Doz 600 rem: Bu dozda ölüm oranı %90. Kalanların iyileşmesi ise çok uzun süren tedaviler gerektiriyor.
Peki az dozlardaki etkisi dahi bu denli büyük olabilen radyasyondan korunmanın yolları neler?
Temel Prensipler;
Gereklilik: Net fayda sağlamayan hiçbir radyasyon uygulamasına izin verilmemeli.
Etkinlik: Maruz kalınacak dozlar mümkün oldukça düşük tutulmalı.

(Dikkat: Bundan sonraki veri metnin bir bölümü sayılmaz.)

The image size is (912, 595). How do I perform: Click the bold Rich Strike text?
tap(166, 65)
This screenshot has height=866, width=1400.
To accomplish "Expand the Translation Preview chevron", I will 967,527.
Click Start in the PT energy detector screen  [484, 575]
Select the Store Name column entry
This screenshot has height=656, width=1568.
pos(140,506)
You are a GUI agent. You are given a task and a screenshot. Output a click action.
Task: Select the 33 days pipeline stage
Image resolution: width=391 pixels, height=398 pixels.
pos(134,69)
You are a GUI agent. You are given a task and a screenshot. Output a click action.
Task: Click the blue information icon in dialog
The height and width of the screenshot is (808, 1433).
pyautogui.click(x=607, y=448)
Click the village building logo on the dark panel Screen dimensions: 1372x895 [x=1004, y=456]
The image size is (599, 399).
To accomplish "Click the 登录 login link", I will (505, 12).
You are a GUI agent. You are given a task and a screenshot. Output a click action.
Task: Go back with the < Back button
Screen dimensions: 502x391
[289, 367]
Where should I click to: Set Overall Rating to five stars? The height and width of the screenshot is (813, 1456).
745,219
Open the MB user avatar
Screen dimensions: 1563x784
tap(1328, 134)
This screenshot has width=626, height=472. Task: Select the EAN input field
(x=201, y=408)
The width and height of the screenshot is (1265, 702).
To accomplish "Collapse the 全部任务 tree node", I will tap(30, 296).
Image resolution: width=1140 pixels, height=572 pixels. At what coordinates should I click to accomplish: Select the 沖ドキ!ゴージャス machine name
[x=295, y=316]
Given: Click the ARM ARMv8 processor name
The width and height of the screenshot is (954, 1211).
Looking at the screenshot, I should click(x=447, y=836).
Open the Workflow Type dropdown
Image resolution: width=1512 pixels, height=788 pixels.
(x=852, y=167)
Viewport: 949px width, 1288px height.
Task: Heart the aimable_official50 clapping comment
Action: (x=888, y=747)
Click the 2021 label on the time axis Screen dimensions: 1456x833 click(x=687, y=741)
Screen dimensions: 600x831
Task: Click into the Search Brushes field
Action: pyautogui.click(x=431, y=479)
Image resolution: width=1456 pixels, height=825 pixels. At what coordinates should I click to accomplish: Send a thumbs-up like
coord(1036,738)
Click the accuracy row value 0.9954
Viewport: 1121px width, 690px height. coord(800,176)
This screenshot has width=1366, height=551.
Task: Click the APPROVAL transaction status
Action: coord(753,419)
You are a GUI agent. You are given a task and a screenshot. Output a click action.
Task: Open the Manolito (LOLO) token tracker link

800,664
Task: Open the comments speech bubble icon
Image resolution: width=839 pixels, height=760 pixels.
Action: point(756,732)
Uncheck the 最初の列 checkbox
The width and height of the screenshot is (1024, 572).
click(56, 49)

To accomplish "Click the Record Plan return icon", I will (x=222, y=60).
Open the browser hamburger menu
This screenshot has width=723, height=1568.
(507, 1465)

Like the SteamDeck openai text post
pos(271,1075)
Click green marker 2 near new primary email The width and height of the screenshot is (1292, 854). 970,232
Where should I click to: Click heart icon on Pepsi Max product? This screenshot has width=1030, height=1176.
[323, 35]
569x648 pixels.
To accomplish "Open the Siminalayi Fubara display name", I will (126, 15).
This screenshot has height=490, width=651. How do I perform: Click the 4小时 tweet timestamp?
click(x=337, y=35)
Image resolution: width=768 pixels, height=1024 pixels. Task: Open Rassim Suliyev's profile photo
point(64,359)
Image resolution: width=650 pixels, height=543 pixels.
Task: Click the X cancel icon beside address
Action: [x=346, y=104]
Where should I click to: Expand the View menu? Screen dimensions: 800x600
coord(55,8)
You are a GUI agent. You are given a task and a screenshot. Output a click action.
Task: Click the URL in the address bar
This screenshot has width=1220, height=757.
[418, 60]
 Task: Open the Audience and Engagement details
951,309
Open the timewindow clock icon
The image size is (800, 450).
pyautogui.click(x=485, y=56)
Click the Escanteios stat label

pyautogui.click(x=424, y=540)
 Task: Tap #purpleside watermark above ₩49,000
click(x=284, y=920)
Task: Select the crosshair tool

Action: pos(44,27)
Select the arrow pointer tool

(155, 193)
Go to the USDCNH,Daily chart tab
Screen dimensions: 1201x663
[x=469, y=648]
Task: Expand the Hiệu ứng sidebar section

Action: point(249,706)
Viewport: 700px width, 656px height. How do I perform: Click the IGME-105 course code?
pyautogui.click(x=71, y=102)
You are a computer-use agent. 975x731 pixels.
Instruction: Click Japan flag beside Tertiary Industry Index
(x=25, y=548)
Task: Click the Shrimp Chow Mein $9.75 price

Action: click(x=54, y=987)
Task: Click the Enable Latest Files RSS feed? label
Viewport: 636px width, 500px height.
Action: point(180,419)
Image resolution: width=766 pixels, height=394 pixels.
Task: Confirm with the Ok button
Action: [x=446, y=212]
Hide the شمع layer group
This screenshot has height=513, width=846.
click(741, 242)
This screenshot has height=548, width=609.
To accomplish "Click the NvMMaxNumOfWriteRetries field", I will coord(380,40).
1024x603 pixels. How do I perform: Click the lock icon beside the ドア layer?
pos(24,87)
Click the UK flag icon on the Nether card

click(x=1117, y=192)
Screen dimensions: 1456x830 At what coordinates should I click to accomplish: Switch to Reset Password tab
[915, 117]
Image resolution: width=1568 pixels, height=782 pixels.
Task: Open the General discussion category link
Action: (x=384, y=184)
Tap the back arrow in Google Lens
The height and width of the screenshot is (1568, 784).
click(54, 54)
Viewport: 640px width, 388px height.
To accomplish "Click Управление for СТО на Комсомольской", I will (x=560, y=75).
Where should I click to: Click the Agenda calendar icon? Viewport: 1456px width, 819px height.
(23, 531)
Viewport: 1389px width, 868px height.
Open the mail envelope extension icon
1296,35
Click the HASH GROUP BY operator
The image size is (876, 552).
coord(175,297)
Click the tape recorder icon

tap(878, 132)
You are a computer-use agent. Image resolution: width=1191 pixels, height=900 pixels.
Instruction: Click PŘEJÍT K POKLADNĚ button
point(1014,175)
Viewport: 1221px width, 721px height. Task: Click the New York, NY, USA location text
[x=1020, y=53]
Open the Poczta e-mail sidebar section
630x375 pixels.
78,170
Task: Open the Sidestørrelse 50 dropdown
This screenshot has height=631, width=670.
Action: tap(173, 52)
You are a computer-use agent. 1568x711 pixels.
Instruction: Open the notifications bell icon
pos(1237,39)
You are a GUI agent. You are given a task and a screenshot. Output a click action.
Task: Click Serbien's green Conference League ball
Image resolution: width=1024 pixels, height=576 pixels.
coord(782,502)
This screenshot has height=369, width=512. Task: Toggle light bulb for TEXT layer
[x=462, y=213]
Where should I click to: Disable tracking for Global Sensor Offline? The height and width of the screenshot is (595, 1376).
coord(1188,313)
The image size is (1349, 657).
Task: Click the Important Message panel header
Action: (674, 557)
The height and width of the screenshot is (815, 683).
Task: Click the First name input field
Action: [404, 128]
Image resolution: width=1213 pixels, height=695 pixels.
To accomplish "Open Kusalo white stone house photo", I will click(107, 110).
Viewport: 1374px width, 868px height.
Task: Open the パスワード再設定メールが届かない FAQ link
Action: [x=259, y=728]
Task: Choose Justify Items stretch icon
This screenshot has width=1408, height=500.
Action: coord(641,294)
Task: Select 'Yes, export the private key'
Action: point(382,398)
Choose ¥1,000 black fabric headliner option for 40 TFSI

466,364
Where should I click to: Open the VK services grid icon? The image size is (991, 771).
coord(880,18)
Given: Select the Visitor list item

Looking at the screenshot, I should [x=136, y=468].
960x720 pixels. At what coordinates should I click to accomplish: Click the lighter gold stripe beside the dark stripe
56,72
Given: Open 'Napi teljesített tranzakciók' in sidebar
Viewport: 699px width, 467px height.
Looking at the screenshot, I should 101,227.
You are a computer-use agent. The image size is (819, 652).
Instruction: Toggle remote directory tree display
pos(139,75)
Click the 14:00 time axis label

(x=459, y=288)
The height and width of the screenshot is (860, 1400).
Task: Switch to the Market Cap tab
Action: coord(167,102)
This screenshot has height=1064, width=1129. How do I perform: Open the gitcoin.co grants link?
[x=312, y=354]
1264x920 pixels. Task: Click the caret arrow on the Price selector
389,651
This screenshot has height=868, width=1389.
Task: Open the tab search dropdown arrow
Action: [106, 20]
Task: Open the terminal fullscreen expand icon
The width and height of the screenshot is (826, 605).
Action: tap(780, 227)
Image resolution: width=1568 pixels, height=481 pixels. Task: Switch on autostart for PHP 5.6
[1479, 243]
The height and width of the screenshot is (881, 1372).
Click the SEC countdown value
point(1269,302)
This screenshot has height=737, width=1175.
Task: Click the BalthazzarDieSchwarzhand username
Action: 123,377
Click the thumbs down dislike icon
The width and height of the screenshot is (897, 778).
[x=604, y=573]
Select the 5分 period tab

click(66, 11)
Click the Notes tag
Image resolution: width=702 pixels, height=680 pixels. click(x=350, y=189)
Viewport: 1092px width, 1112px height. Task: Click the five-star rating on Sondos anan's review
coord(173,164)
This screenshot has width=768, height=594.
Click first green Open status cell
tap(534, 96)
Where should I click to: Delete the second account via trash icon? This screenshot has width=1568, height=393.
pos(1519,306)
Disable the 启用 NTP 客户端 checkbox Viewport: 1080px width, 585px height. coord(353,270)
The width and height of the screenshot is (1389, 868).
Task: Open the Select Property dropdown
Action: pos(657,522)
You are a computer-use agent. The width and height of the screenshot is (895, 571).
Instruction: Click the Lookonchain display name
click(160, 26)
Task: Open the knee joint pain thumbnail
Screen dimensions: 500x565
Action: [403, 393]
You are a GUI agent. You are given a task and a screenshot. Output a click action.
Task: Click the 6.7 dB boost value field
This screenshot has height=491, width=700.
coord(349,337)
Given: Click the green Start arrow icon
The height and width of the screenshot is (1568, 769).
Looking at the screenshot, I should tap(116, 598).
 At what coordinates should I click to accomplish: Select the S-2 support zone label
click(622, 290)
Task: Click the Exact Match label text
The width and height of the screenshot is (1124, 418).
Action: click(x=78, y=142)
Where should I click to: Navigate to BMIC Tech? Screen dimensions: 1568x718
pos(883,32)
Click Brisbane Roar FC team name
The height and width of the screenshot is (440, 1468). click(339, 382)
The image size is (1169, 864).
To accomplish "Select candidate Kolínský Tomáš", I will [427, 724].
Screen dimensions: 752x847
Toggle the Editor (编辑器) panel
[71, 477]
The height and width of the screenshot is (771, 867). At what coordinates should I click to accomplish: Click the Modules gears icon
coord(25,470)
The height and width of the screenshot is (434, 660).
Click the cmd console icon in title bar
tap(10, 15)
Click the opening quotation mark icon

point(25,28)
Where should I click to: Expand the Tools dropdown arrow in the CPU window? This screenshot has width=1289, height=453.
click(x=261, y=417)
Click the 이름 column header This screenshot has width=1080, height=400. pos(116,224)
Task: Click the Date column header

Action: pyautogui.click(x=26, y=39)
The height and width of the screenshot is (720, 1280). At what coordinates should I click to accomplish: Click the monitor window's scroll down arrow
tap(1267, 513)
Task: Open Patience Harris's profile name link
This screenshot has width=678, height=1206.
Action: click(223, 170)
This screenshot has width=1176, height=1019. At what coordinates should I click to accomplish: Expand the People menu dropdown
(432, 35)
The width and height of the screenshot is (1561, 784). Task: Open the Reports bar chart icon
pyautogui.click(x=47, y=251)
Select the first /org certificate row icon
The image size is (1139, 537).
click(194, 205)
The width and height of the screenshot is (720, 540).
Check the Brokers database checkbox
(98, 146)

Kişisel doz-risk sınırları: Alınmasına izin verilen dozlar sınırlandırılmalı. Amerikan ulusal radyasyondan korunma konseyince, bir kişinin yılda tüm vücudunun alabileceği maksimum müsaade edilebilir doz, son olarak 5000 mrem/yıl olarak belirlenmiştir. Bu nedenle de mesleği nedeniyle radyasyon alan kişiler; kurşun önlük, eldiven, gözlük, boyunluk, paravan vb. koruyucular ve kurşun camlar yaygın olarak kullanılmakta. Koruyucu aygıtların kalınlıkları 0,255 - 0,5-1 mm gibi kurşun eşdeğeri olarak belirlenmiştir.
Kişisel Koruyucular
Kurşun önlük olarak pratikte en çok 0,50 mm kurşun eşdeğeri koruyucu önlükler kullanılıyor. 1 mm önlükler daha iyi korudukları halde oldukça ağır. Kurşun koruyucuların içerisindeki kurşun tabakalarının çatlama riski nedeniyle kurşun önlükler katlanmamalı, saklanırken askıya asılmalı.
Mesafe
Tıbbi işlem sırasında kullanılan radyoaktif kaynakla veya radyasyon cihazı ile ışınlamanın yapıldığı sırada aradaki mesafe ne kadar fazla ise o kadar az doza maruz kalınır.